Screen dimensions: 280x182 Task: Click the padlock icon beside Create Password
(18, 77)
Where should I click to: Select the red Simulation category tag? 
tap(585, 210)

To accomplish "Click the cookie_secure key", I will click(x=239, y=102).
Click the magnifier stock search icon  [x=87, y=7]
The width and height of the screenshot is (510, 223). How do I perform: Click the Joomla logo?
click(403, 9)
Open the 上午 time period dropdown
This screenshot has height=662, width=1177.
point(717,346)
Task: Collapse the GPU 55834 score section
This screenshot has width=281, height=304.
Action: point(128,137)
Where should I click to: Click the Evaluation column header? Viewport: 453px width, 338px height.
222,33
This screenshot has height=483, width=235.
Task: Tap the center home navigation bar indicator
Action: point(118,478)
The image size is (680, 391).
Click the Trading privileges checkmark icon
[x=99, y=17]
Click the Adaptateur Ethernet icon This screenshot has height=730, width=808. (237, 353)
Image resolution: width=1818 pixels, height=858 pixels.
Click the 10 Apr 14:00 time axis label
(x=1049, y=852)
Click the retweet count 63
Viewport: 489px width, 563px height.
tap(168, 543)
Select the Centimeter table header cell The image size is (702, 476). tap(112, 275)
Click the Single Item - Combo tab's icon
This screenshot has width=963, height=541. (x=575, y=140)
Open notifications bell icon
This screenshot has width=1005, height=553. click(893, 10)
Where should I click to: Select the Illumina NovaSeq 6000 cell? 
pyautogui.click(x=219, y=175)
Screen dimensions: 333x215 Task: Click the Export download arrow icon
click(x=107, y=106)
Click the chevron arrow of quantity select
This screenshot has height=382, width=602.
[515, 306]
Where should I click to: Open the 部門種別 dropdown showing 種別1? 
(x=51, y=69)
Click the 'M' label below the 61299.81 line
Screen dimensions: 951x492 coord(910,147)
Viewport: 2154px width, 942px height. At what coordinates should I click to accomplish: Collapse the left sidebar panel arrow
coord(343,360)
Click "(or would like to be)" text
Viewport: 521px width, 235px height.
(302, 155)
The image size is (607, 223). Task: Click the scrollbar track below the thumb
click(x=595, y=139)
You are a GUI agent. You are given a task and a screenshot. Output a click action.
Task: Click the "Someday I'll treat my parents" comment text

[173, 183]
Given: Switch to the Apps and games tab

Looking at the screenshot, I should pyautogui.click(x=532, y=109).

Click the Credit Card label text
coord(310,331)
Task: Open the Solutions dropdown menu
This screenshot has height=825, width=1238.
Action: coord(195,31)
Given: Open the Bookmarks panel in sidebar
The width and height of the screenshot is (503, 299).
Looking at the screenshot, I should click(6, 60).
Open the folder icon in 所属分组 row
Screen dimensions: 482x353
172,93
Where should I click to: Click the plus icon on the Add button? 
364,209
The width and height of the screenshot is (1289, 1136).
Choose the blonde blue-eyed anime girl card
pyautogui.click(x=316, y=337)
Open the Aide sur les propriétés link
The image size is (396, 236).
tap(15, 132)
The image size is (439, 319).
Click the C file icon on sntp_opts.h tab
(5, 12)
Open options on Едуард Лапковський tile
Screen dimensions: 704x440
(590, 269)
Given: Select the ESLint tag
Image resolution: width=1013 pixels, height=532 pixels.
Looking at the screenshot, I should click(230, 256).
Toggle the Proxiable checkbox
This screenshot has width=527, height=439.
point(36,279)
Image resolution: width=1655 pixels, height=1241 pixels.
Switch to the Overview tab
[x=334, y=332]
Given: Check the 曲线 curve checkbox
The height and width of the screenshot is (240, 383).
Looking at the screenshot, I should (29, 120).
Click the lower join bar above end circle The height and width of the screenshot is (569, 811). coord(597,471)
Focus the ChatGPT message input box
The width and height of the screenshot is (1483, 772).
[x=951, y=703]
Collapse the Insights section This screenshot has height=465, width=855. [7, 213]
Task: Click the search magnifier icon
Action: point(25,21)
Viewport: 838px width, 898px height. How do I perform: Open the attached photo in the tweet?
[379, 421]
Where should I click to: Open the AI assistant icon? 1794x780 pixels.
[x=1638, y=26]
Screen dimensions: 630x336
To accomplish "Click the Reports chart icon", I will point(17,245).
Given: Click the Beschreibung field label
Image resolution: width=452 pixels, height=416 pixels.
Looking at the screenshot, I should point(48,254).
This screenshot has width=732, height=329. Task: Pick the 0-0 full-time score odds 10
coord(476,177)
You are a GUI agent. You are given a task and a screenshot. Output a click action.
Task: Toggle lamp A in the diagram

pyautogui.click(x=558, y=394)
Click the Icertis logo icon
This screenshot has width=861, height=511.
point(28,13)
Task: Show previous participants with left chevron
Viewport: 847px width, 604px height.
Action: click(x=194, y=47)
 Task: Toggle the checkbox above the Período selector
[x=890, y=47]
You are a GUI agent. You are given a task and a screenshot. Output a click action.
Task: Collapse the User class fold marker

*Problem description*:
An identical copy of the entries above is the expected result.

*Answer for the task*:
Screen dimensions: 280x182 Task: Click the padlock icon beside Create Password
(18, 77)
Where should I click to: Select the red Simulation category tag? 
tap(585, 210)

To accomplish "Click the cookie_secure key", I will click(x=239, y=102).
Click the magnifier stock search icon  [x=87, y=7]
The width and height of the screenshot is (510, 223). How do I perform: Click the Joomla logo?
click(403, 9)
Open the 上午 time period dropdown
This screenshot has height=662, width=1177.
point(717,346)
Task: Collapse the GPU 55834 score section
This screenshot has width=281, height=304.
Action: point(128,137)
Where should I click to: Click the Evaluation column header? Viewport: 453px width, 338px height.
222,33
This screenshot has height=483, width=235.
Task: Tap the center home navigation bar indicator
Action: point(118,478)
The image size is (680, 391).
Click the Trading privileges checkmark icon
[x=99, y=17]
Click the Adaptateur Ethernet icon This screenshot has height=730, width=808. (237, 353)
Image resolution: width=1818 pixels, height=858 pixels.
Click the 10 Apr 14:00 time axis label
(x=1049, y=852)
Click the retweet count 63
Viewport: 489px width, 563px height.
tap(168, 543)
Select the Centimeter table header cell The image size is (702, 476). tap(112, 275)
Click the Single Item - Combo tab's icon
This screenshot has width=963, height=541. (x=575, y=140)
Open notifications bell icon
This screenshot has width=1005, height=553. click(893, 10)
Where should I click to: Select the Illumina NovaSeq 6000 cell? 
pyautogui.click(x=219, y=175)
Screen dimensions: 333x215 Task: Click the Export download arrow icon
click(x=107, y=106)
Click the chevron arrow of quantity select
This screenshot has height=382, width=602.
[515, 306]
Where should I click to: Open the 部門種別 dropdown showing 種別1? 
(x=51, y=69)
Click the 'M' label below the 61299.81 line
Screen dimensions: 951x492 coord(910,147)
Viewport: 2154px width, 942px height. At what coordinates should I click to accomplish: Collapse the left sidebar panel arrow
coord(343,360)
Click "(or would like to be)" text
Viewport: 521px width, 235px height.
(302, 155)
The image size is (607, 223). Task: Click the scrollbar track below the thumb
click(x=595, y=139)
You are a GUI agent. You are given a task and a screenshot. Output a click action.
Task: Click the "Someday I'll treat my parents" comment text

[173, 183]
Given: Switch to the Apps and games tab

Looking at the screenshot, I should pyautogui.click(x=532, y=109).

Click the Credit Card label text
coord(310,331)
Task: Open the Solutions dropdown menu
This screenshot has height=825, width=1238.
Action: coord(195,31)
Given: Open the Bookmarks panel in sidebar
The width and height of the screenshot is (503, 299).
Looking at the screenshot, I should click(6, 60).
Open the folder icon in 所属分组 row
Screen dimensions: 482x353
172,93
Where should I click to: Click the plus icon on the Add button? 
364,209
The width and height of the screenshot is (1289, 1136).
Choose the blonde blue-eyed anime girl card
pyautogui.click(x=316, y=337)
Open the Aide sur les propriétés link
The image size is (396, 236).
tap(15, 132)
The image size is (439, 319).
Click the C file icon on sntp_opts.h tab
(5, 12)
Open options on Едуард Лапковський tile
Screen dimensions: 704x440
(590, 269)
Given: Select the ESLint tag
Image resolution: width=1013 pixels, height=532 pixels.
Looking at the screenshot, I should click(230, 256).
Toggle the Proxiable checkbox
This screenshot has width=527, height=439.
point(36,279)
Image resolution: width=1655 pixels, height=1241 pixels.
Switch to the Overview tab
[x=334, y=332]
Given: Check the 曲线 curve checkbox
The height and width of the screenshot is (240, 383).
Looking at the screenshot, I should (29, 120).
Click the lower join bar above end circle The height and width of the screenshot is (569, 811). coord(597,471)
Focus the ChatGPT message input box
The width and height of the screenshot is (1483, 772).
[x=951, y=703]
Collapse the Insights section This screenshot has height=465, width=855. [7, 213]
Task: Click the search magnifier icon
Action: point(25,21)
Viewport: 838px width, 898px height. How do I perform: Open the attached photo in the tweet?
[379, 421]
Where should I click to: Open the AI assistant icon? 1794x780 pixels.
[x=1638, y=26]
Screen dimensions: 630x336
To accomplish "Click the Reports chart icon", I will point(17,245).
Given: Click the Beschreibung field label
Image resolution: width=452 pixels, height=416 pixels.
Looking at the screenshot, I should point(48,254).
This screenshot has width=732, height=329. Task: Pick the 0-0 full-time score odds 10
coord(476,177)
You are a GUI agent. You are given a task and a screenshot. Output a click action.
Task: Toggle lamp A in the diagram

pyautogui.click(x=558, y=394)
Click the Icertis logo icon
This screenshot has width=861, height=511.
point(28,13)
Task: Show previous participants with left chevron
Viewport: 847px width, 604px height.
Action: click(x=194, y=47)
 Task: Toggle the checkbox above the Período selector
[x=890, y=47]
You are a GUI agent. You are given a task and a screenshot. Output a click action.
Task: Collapse the User class fold marker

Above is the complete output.